I’ve just finished reading Malaparte’s Skin. Malaparte’s dominant style is one of irony; much of the book is dedicated to the exposition of how winning a war was an act of shame or that American soldiers became a form of slave labour for the impoverished population of Naples. The most obvious example is his claim that he had found Casa Malaparte pre-built but he had designed the surrounding scenery of Capri. Such irony tends to dissolve normal binary oppositions and the novel accordingly is ambivalent on this score. The same applies to questions of form as much as style, as the novel oscillates between realism and gothic fantasy and often attempts to collapse the distinction between the two (as when Malaparte answers a question about how much of his books are true by fooling a French general into believing that he has just eaten a hand that had been missing since its owner had stepped on a mine). Much of the novel depicts the American soldiers occupying Italy as innocents within a depraved and corrupt civilisation. But it equally attributes much of its degradation to the war, as with Malaparte’s twin insistence that Naples has always been a heart of darkness for immorality and slavery and that the present corruption of Naples is on an abhorrent scale never been known before the war.  A great deal of the novel equally depicts Italy as a Sodom or a Gomorrah facing the rain of fire, where the embrace of freedom is simply an excuse for perversion and depravity.

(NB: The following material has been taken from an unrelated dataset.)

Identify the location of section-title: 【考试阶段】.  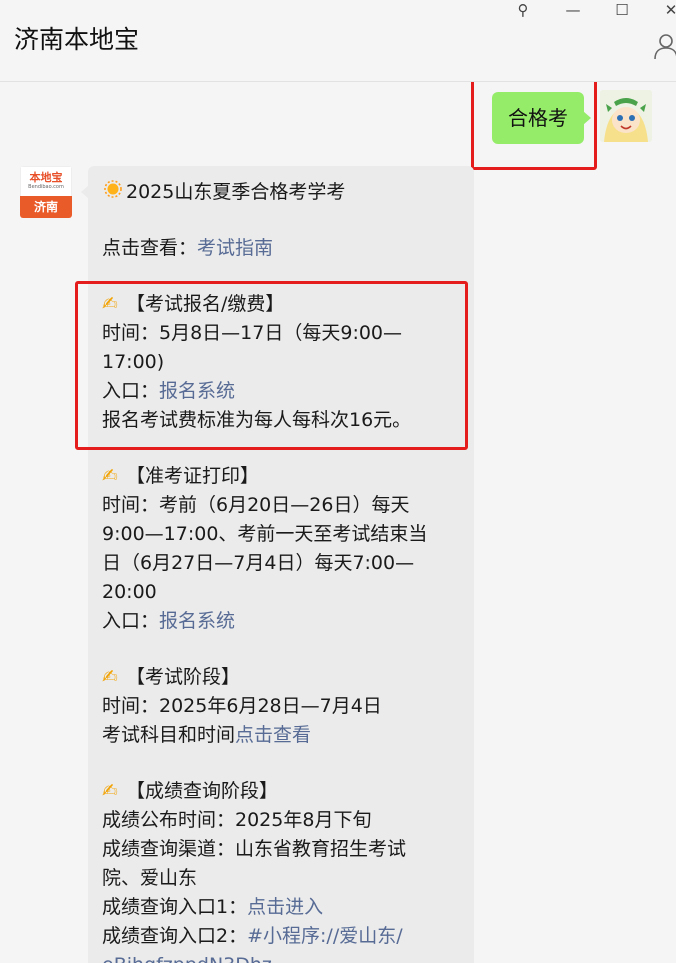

Olaudah Equiano’s Interesting narrative is a sort of inverted Robinson Crusoe, written from the perspective of Friday. I’m struck by how the narration occupies two perspectives, one that could be loosely termed Equiano’s, the former slave, who pleads for its abolition and the other Vasa’s (the European name given to him), who acts as a missionary to his fellow Africans in spite of repeatedly describing European society as far more immoral.

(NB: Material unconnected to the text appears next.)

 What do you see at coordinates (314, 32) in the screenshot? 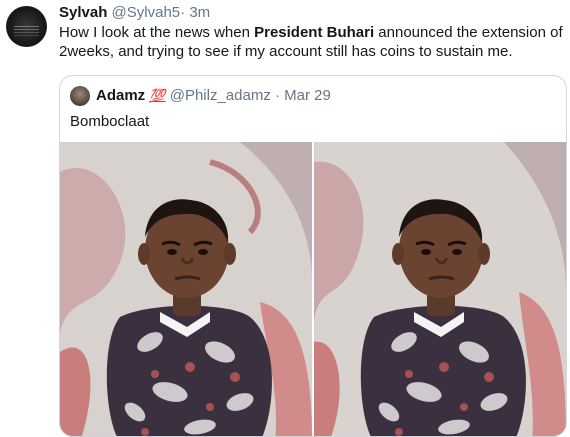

Reading Middlesex by Jeffrey Eugenides, I’m reminded of Sontag’s observation about our tendency to ascribe metaphysical characteristics to medical or physical conditions where in reality there are none. Dealing with an intersex protagonist, Middlesex is replete with metaphysical aspects, many of them contradictory. One is clearly Biblical (subtly indicated by a character called Milton), with the exodus from Smyrna representing a form of fall into sin. One is mythological, with references to Plato and Ovid on hermaphroditism. Genetics is equated to fate, so that the incest leads to the intersex condition years later, something touched on with Cal’s casting as Tiresias in a school production of Antigone. In reality, incest has little connection with intersex children. But the novel also has a social dimension, covering the immigrant experience in America and the fall of Detroit; in this case, it plays on the theme of self-reinvention as an aspect of American life typifying Cal’s transition from female to male. The consequence is that the novel sets up a tension between the failure of Luce’s theories due to the rise of evolutionary biology versus Zora’s assertion that gender is cultural.